Time Is of the Essence

Sloterdijk calls the EU a “post-imperial entity.” It is now confronted with the fact that the rest of the world has not yet buried its imperial aspirations. Even at the beginning of the millennium, it was said that Americans were “from Mars” and Europeans “from Venus.” Today, this difference, which Germany probably struggles with the most, is used in various metaphors in European debates. In France, the Darwinian linguistic image of European “vegetarians” is used; in danger of being eaten in a world of carnivores—a phrase already coined by Sigmar Gabriel as German foreign minister. EU foreign policy chief Josep Borrell was heavily criticized at the end of 2022 when he spoke of a European garden—and the jungle at Europe’s gates.

Time is now pressing for the Europeans, also because skepticism has long since spread within their ranks. In the European elections, parties that derive their own reform agenda from the supposed naivety of the EU have made gains. They give the impression that they have a clear idea of what needs to change for the states of Europe to “regain control:” regarding climate policy, immigration policy, and the European unification process. Their promises seem to appeal to many young people, especially young men. 

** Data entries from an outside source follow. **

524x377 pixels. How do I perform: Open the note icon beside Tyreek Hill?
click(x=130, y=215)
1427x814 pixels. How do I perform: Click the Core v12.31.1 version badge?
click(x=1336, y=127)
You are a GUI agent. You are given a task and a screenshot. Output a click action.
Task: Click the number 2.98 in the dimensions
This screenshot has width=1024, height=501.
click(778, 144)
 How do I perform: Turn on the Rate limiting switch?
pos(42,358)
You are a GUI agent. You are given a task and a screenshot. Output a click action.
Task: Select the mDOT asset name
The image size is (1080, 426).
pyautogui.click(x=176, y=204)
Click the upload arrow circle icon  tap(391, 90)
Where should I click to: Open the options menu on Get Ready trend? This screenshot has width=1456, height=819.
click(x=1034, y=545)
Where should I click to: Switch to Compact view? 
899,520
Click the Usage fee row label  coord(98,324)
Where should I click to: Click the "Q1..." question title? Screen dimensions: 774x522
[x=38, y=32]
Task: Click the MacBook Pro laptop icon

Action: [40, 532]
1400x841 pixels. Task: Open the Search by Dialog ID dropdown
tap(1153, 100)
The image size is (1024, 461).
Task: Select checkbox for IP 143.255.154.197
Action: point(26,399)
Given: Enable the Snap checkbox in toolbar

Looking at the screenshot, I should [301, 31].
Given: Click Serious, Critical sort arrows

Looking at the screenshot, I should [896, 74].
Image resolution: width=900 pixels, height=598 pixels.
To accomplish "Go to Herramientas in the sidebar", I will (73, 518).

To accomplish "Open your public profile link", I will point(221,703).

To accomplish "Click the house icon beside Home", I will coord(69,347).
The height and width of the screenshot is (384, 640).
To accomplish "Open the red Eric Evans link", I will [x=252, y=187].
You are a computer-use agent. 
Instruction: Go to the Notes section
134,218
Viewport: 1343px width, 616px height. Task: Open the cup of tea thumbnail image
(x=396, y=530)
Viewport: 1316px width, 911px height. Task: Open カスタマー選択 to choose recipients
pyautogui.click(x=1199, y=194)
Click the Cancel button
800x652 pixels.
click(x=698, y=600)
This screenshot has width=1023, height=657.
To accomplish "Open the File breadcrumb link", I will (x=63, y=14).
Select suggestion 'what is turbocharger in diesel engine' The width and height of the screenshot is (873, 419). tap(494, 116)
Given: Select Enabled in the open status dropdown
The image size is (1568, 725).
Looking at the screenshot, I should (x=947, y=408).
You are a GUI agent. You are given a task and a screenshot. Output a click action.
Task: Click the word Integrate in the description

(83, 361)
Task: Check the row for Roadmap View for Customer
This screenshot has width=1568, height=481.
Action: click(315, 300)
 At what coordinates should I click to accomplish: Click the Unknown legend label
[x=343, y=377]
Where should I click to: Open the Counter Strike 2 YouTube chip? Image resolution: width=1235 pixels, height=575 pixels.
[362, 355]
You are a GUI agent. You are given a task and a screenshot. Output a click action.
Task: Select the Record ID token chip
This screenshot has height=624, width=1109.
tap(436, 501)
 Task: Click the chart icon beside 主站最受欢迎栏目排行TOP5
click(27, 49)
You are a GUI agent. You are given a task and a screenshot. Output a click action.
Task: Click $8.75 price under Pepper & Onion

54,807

It is possible that France will soon be governed by a prime minister from the far-right Rassemblement National. President Macron’s decision on June 9, in response to the devastating result for his party in the European Parliament election, to dissolve the National Assembly and hold a snap election was a desperate attempt at reversing the trend toward Europeans retreating to the nation-state. If it’s not already too late, it is thus high time to give a new generation long-term European goals and a common task, creating an EU that can protect its citizens in the world of tomorrow. Germany and France must lead the way.

Jacob Ross is Research Fellow for France and Franco-German relations at the German Council on Foreign Relations (DGAP).